Quoted text:
At times, secrecy seemed a necessary prerequisite for bravery, the bravery to think and write honestly, with an independent mind. Other times, secrecy appeared to be merely an offspring of fear: fear of being rejected, laughed at, psychoanalyzed, pitied. When I submitted my writing to a literary magazine for the first time, I did so in secret, looking back and forth furtively before quickly releasing my carefully spit-sealed envelope into the mailbox’s maw, my face as hot as if I had been helping myself to a handful of the school nurse’s prominently displayed free condoms.

Even after I began accumulating publication credits, I kept my writing vocation a secret from my family and friends for several years. I simply didn’t mention my unconventional pastime to anyone I knew, and since no one reads literary magazines anyway (wink-wink at my fellow travelers on the literary path!), the fact that I was a writer flew beneath my acquaintances’ radar for far longer than you would think possible in this era where Google
knows everything. Only when my first book, Six Rivers, was published did I finally come out of the literary closet. This abrupt discarding of secrecy shook up my inner ecosystem like the introduction of a predatory carp species into a Northwoods lake: for one deranged instant, I even wondered whether it was the cozy knowledge of having a secret that I had loved the most about being a writer, or was it the actual writing?

Exercise requirements: Extract the part of the passage on writing in secret above between "Even after I" and "the actual writing?", inclusive.

Provided material:
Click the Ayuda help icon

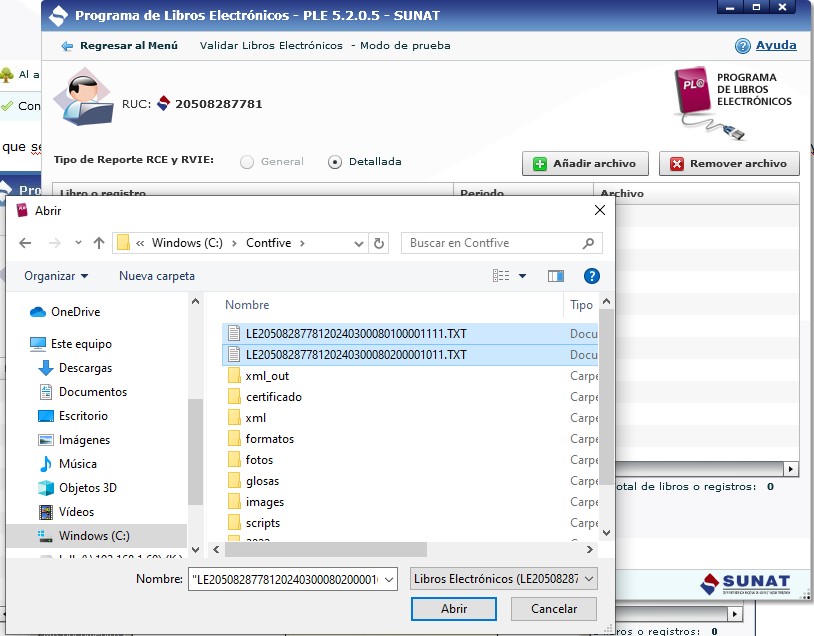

Task output:
Even after I began accumulating publication credits, I kept my writing vocation a secret from my family and friends for several years. I simply didn’t mention my unconventional pastime to anyone I knew, and since no one reads literary magazines anyway (wink-wink at my fellow travelers on the literary path!), the fact that I was a writer flew beneath my acquaintances’ radar for far longer than you would think possible in this era where Google
knows everything. Only when my first book, Six Rivers, was published did I finally come out of the literary closet. This abrupt discarding of secrecy shook up my inner ecosystem like the introduction of a predatory carp species into a Northwoods lake: for one deranged instant, I even wondered whether it was the cozy knowledge of having a secret that I had loved the most about being a writer, or was it the actual writing?